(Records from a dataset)
········
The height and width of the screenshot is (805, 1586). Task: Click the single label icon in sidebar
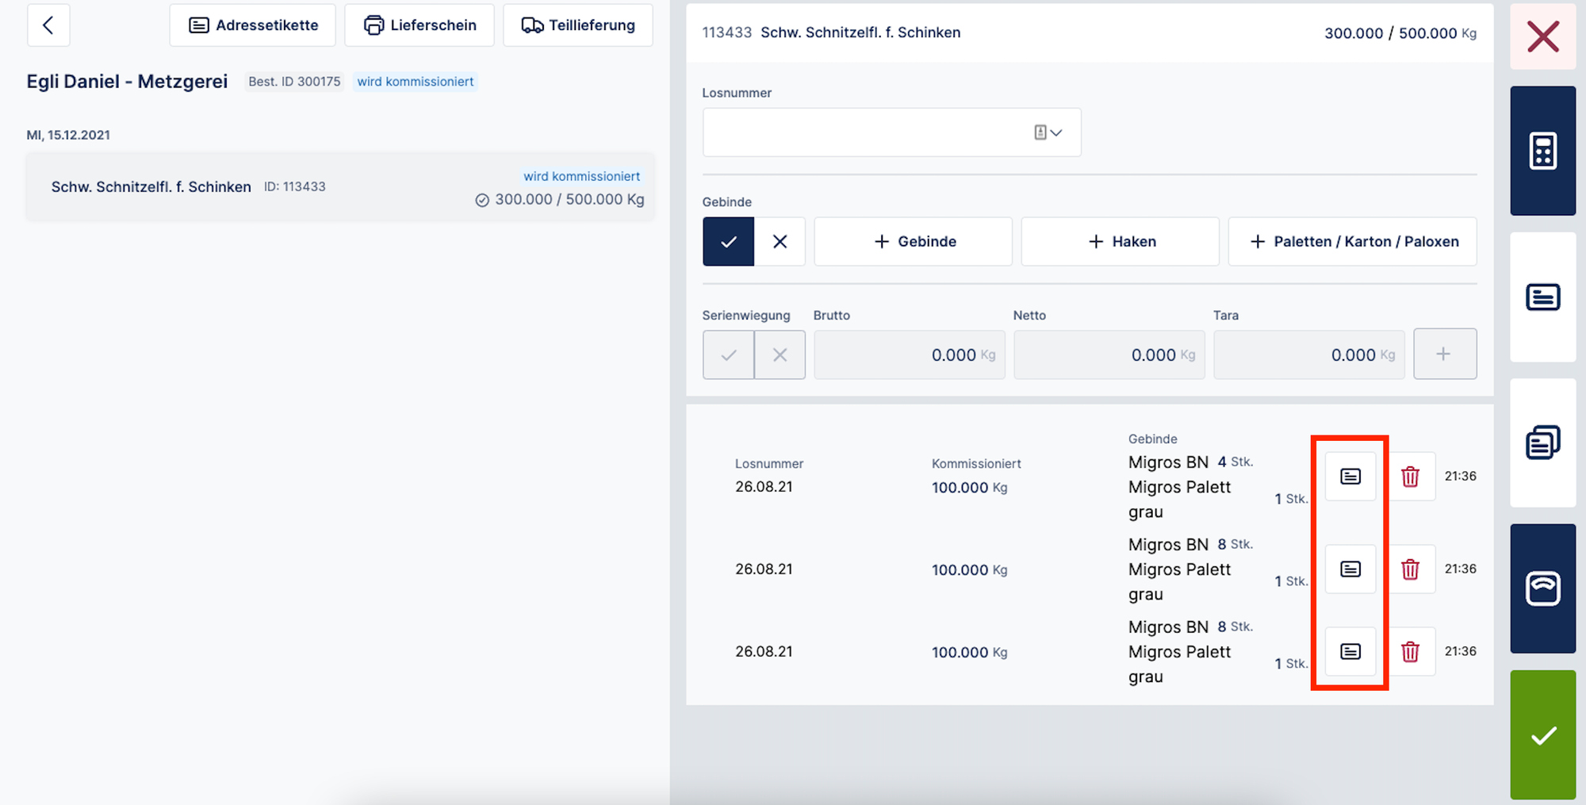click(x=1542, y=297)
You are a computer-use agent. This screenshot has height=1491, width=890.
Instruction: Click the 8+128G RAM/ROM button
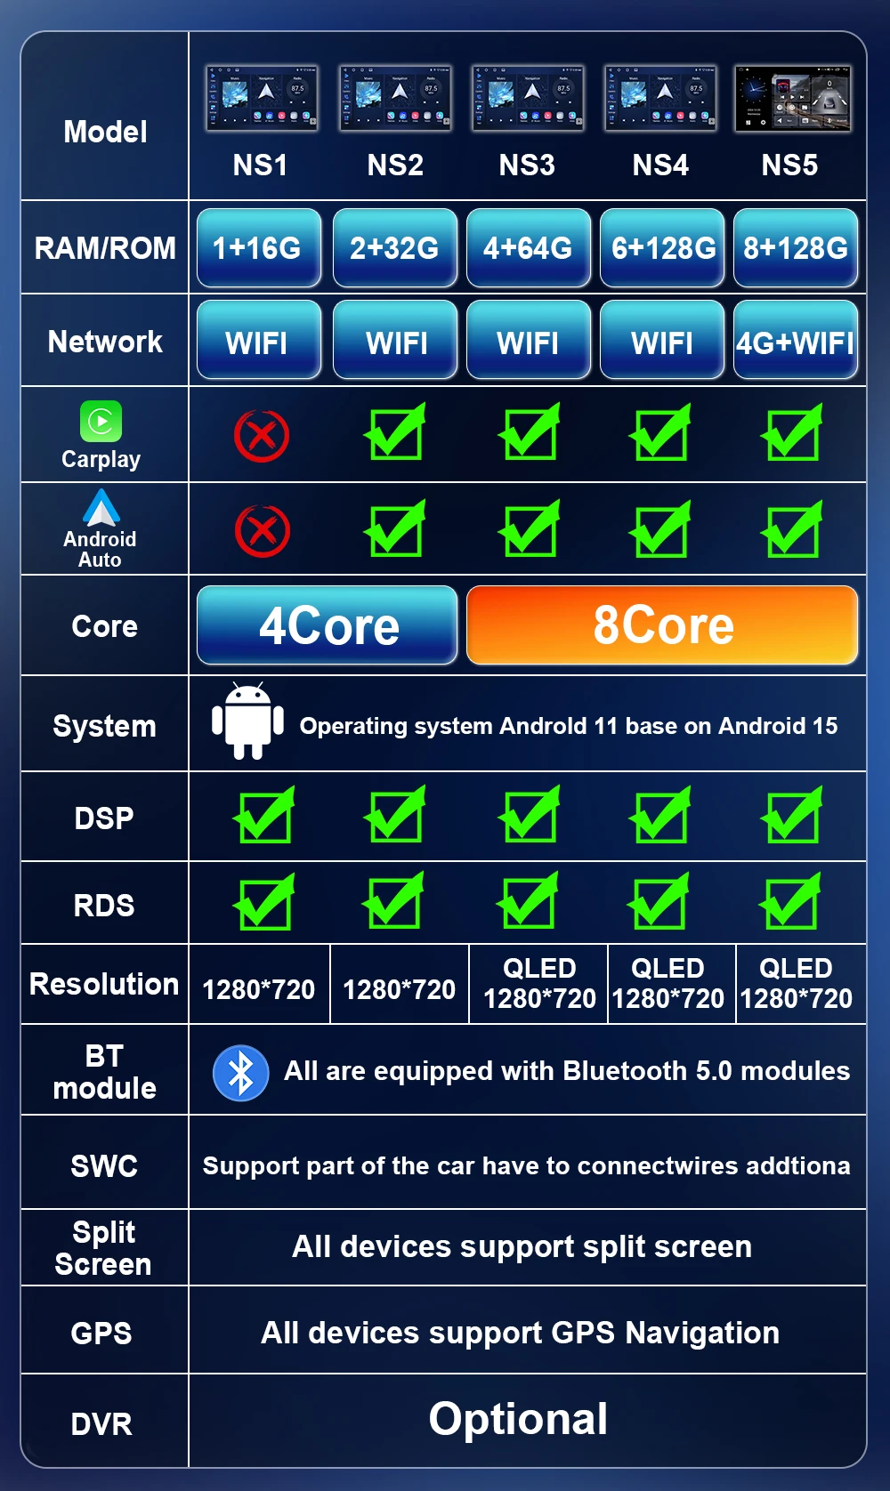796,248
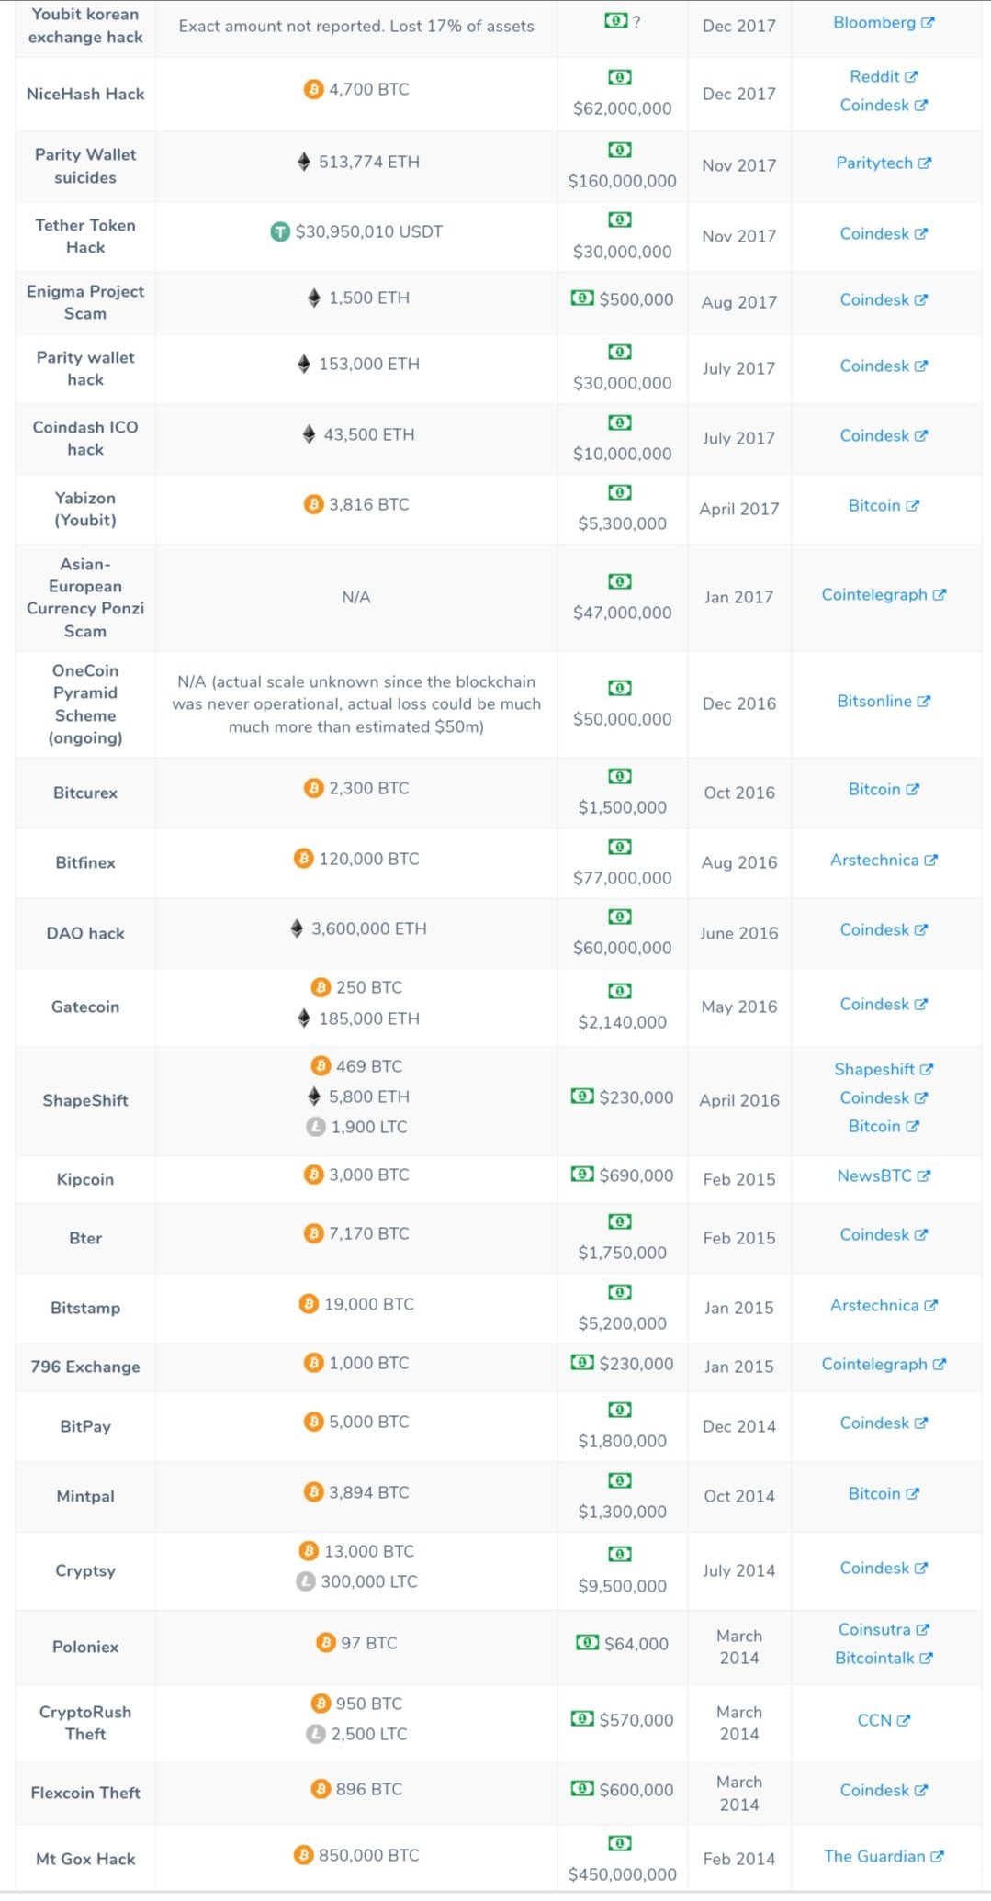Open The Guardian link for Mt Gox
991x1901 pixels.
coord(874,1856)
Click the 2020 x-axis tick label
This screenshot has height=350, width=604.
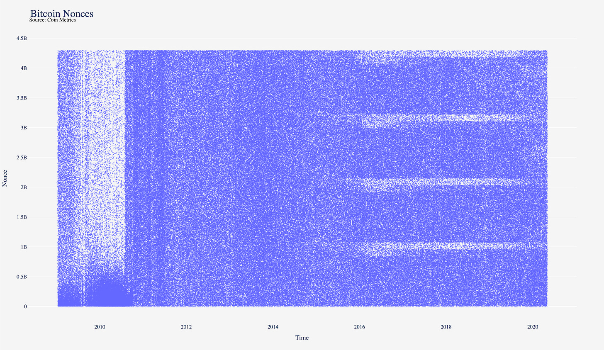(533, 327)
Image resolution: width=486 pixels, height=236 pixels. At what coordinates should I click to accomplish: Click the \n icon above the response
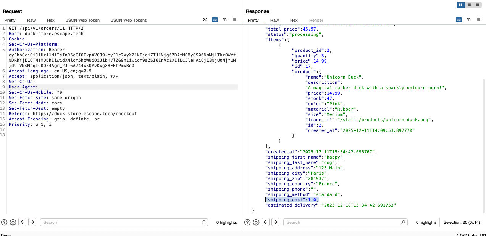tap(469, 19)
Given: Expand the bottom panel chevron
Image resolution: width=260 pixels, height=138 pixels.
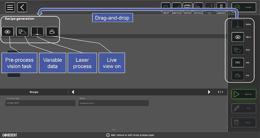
········
| What to do |
Retype all the data exactly, please, without pictures.

| Answer to this exercise |
The height and width of the screenshot is (805, 1586). Task: Click the single label icon in sidebar
click(x=1542, y=297)
You are a computer-use agent. This screenshot has height=1491, width=890.
Instruction: Click the 8+128G RAM/ROM button
796,248
Open The Guardian link for Mt Gox
991x1901 pixels.
coord(874,1856)
Click the 2020 x-axis tick label
This screenshot has height=350, width=604.
(533, 327)
Image resolution: width=486 pixels, height=236 pixels. At what coordinates should I click to accomplish: Click the \n icon above the response
tap(469, 19)
Given: Expand the bottom panel chevron
Image resolution: width=260 pixels, height=138 pixels.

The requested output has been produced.